Apesar de haver pontos de discórdia, como as novas regras para o desfile, há muitos com os quais a AAUAlg concorda e pelos quais está a batalhar, garantiu Rodrigo Teixeira. Um deles é a realização de atividades de receção aos novos alunos que saiam da matriz que habitualmente se associa às praxes, de jovens pintados e sujos, por vezes com cheiros a condizer, e alunos mais velhos a gritar ordens e a obrigá-los a fazer atividades, muitas vezes, pouco dignas (práticas que também são proibidas pelo despacho do reitor).

«Lançámos este ano um projeto de integração solidária, uma iniciativa da AAUAlg. No passado, já havia cursos a promover este tipo de ações, em que os caloiros são chamados a contribuir para causas solidárias. Este ano, nós integrámo-las todas, numa parceria com diversas instituições do concelho de Faro», revelou.

Estas atividades incluem aulas de surf na Praia de Faro, a pintura das paredes do quartel dos Bombeiros Voluntários de Faro e a recolha de alimentos para animais abandonados, entre muitas outras. «Amanhã também teremos uma tarde desportiva», anunciou Rodrigo Teixeira. Muitas destas atividades estarão enquadradas no programa da Semana de Receção ao Caloiro.

Por outro lado, como acontece desde há alguns anos, todos os estudantes que vão estar oficialmente responsáveis pela integração dos novos alunos, as chamadas Comissões de Praxe, tiveram de participar em sessões pedagógicas, onde se procurou transmitir o espírito que se pretende, com as praxes, e os limites destas atividades.

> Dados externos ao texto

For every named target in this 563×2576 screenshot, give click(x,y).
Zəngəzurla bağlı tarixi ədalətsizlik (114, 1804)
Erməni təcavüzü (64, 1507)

Esta iniciativa é levada a cabo pela AAUAlg, em parceira com o Conselho de Veteranos, «composto por 33 alunos com quatro ou mais matrículas», que são também responsáveis por “manter na linha” os seus colegas mais novos.

Esta tarefa, considerou Rodrigo Teixeira, será dificultada pelas restrições impostas pela reitoria. «Isto só vai afastar mais os estudantes da Universidade e levá-los a praxar noutros locais. Com isso perde-se a transparência que conseguimos, ao ter as praxes dentro dos campi», considerou.

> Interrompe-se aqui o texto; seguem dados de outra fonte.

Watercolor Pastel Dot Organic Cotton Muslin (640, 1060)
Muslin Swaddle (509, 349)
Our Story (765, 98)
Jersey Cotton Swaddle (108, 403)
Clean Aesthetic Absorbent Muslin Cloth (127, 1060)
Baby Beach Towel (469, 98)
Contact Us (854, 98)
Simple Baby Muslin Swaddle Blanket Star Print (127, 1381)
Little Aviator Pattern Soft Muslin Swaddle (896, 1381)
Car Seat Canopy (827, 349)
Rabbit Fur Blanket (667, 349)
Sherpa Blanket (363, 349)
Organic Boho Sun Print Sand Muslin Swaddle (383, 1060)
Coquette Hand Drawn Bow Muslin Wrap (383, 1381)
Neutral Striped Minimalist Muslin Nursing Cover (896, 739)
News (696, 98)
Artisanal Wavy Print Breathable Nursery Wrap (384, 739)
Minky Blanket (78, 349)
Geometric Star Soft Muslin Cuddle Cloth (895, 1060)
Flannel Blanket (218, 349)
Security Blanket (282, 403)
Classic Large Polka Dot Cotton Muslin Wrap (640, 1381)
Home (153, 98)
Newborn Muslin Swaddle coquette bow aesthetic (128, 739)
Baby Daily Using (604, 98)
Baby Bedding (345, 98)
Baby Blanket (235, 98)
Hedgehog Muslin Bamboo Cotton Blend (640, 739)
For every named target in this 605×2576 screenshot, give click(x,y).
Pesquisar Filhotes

O reitor, por seu lado, promete ter mão pesada em relação a eventuais prevaricações, avisando que «o incumprimento das regras será considerado uma infração disciplinar».

«Consequentemente, qualquer reclamação recebida (…) será seriamente averiguada e, em caso disso, dará lugar a processo disciplinar ou, em últimas consequências, à participação às autoridades judiciais», conclui o despacho reitoral.

Este despacho do reitor António Branco foi dado a conhecer ao mesmo tempo das conclusões de outro processo, o dos três alunos da UAlg envolvidos na praxe que, no ano passado, levou ao hospital uma aluna caloira.